TASK PROMPT | Can you put every line of the records below into a numbered list, skipping any blank lines and leaving the pictures out?

(Click-target data)
━━━━━━━━━━━━━━━━━━━━

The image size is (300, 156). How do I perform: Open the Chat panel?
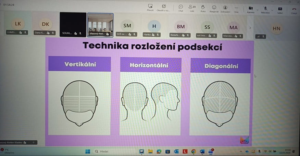[x=180, y=7]
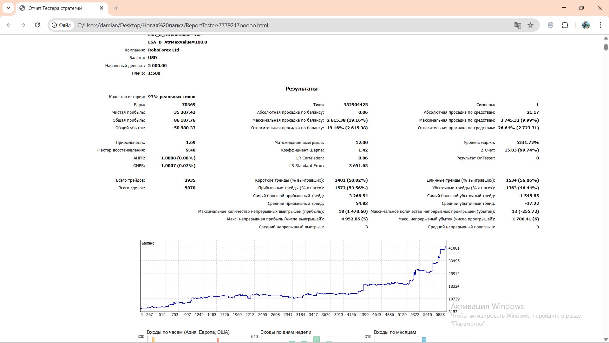The height and width of the screenshot is (343, 609).
Task: Click the scrollbar up arrow
Action: coord(606,38)
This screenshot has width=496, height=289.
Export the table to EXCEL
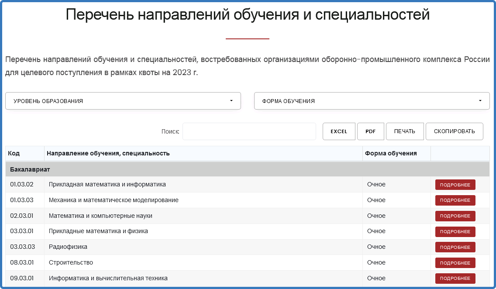click(x=339, y=131)
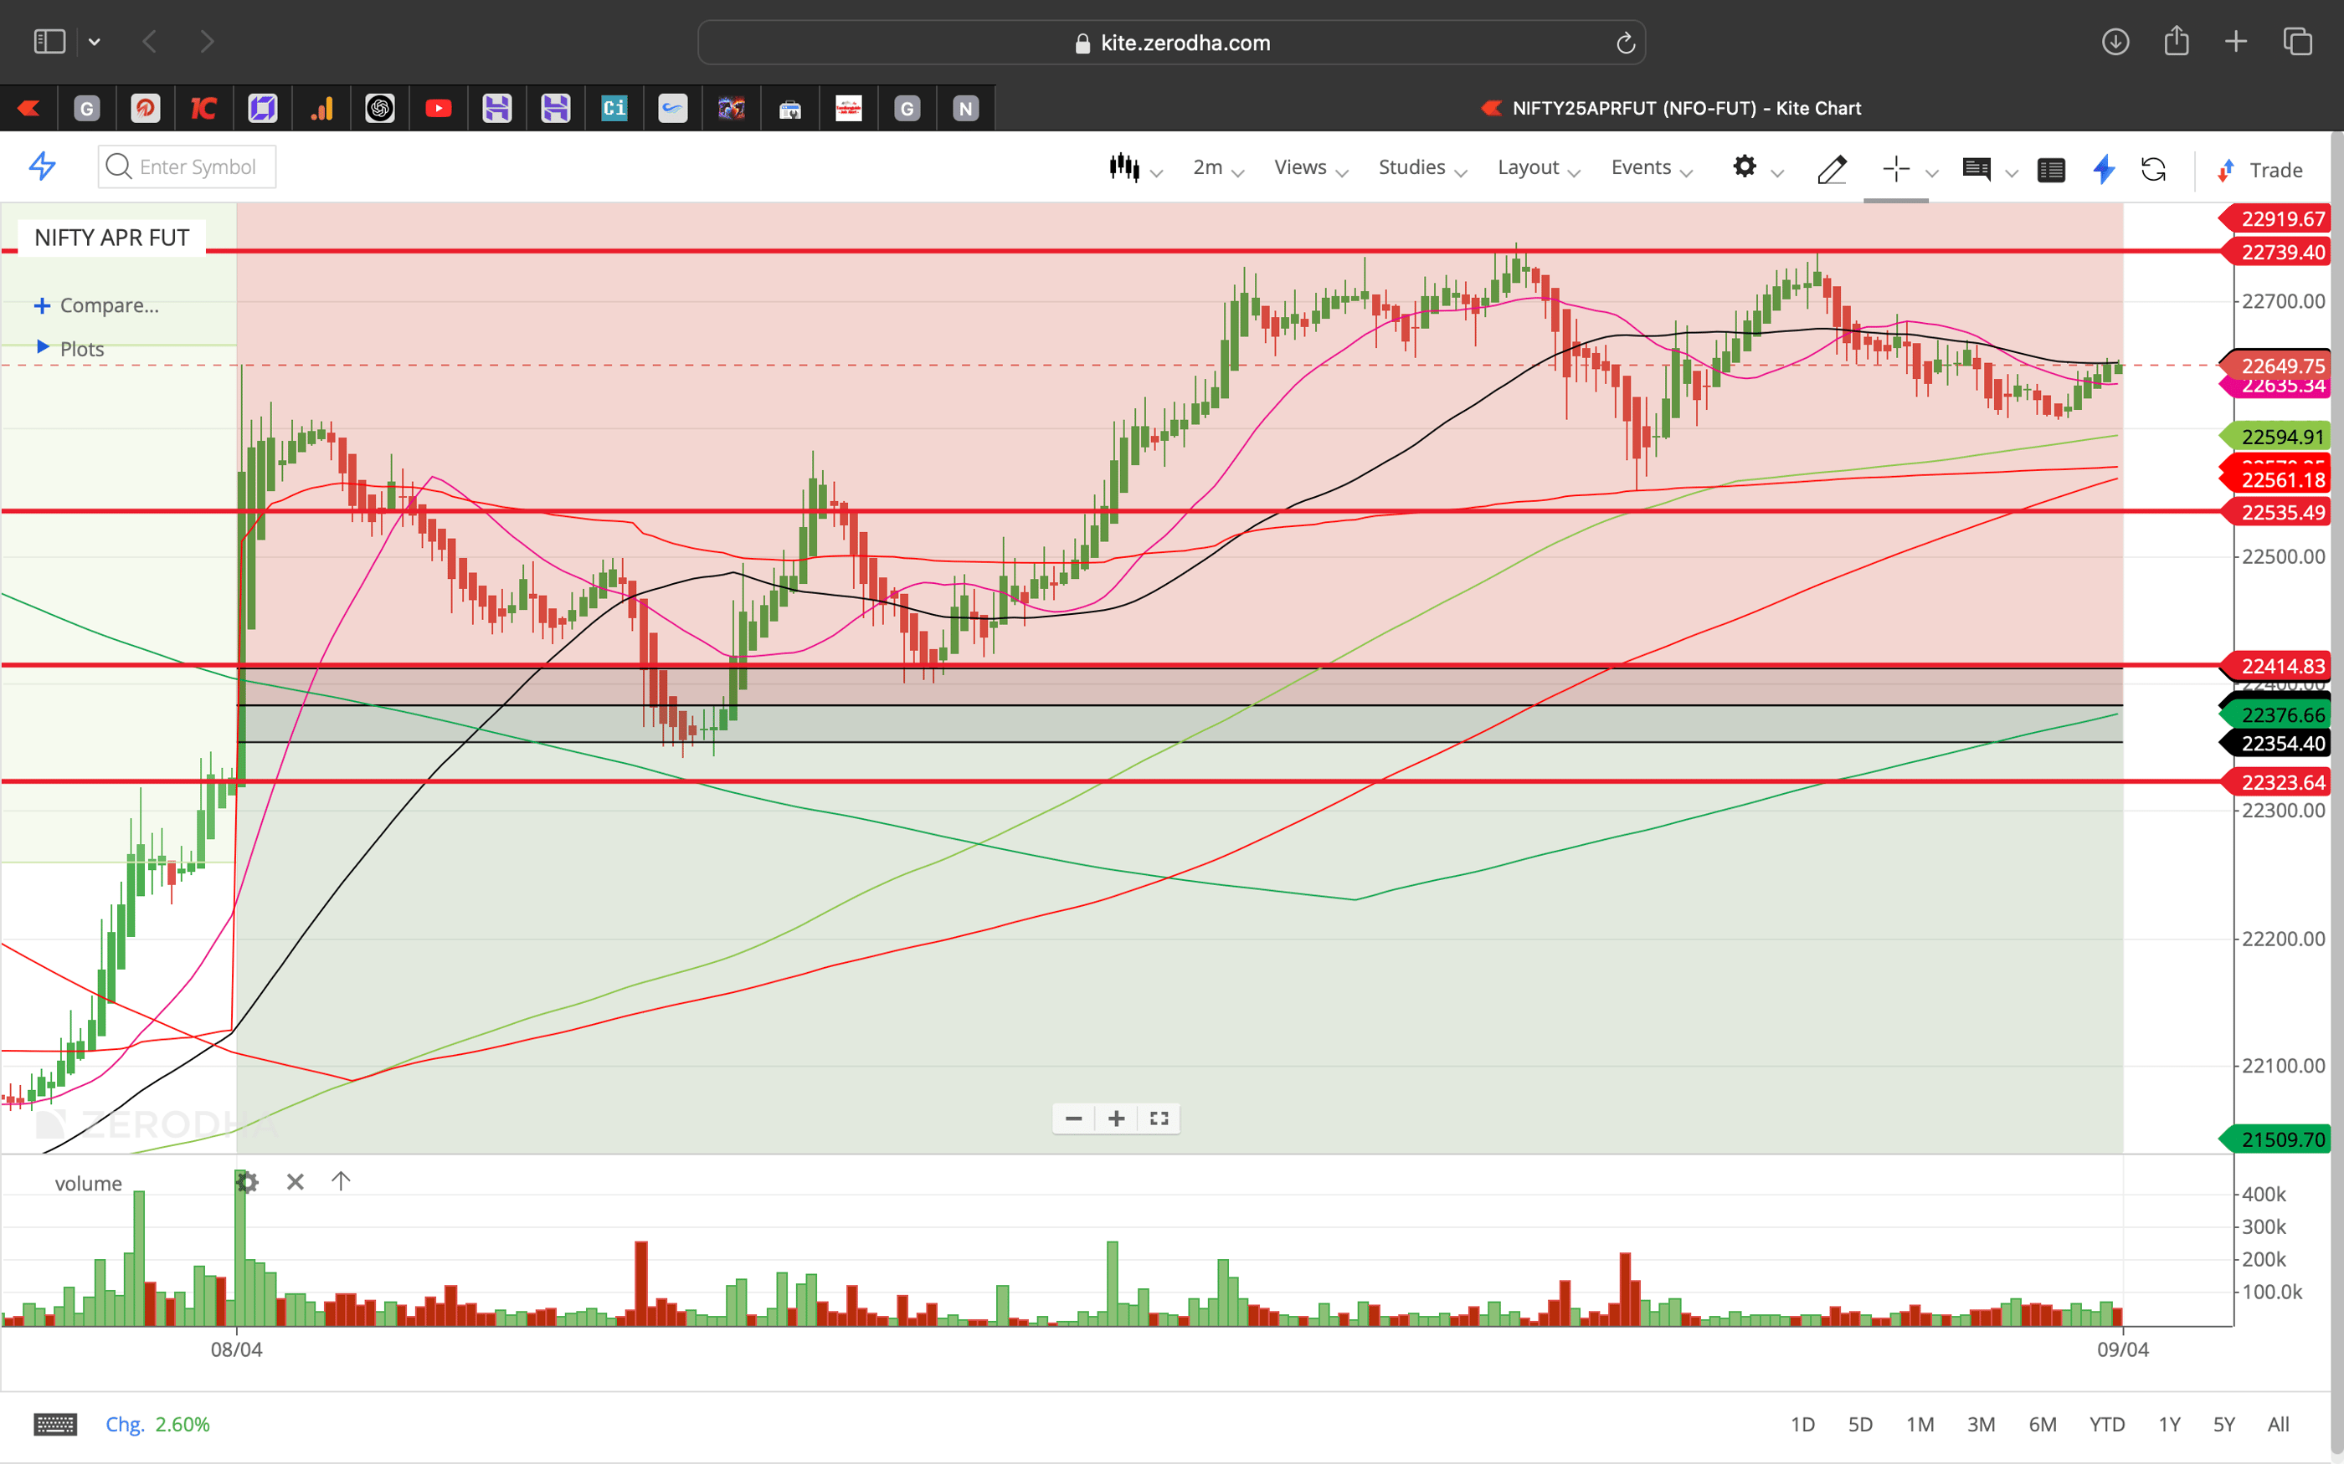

━━━━━━━━━━━━━━━━━━━━

TASK RESPONSE |
1. The image size is (300, 156). How do I perform: Open the Chat panel?
2. [x=180, y=7]
3. The height and width of the screenshot is (343, 609).
4. Task: Click the scrollbar up arrow
5. Action: coord(606,38)
6. This screenshot has width=496, height=289.
7. Export the table to EXCEL
8. click(x=339, y=131)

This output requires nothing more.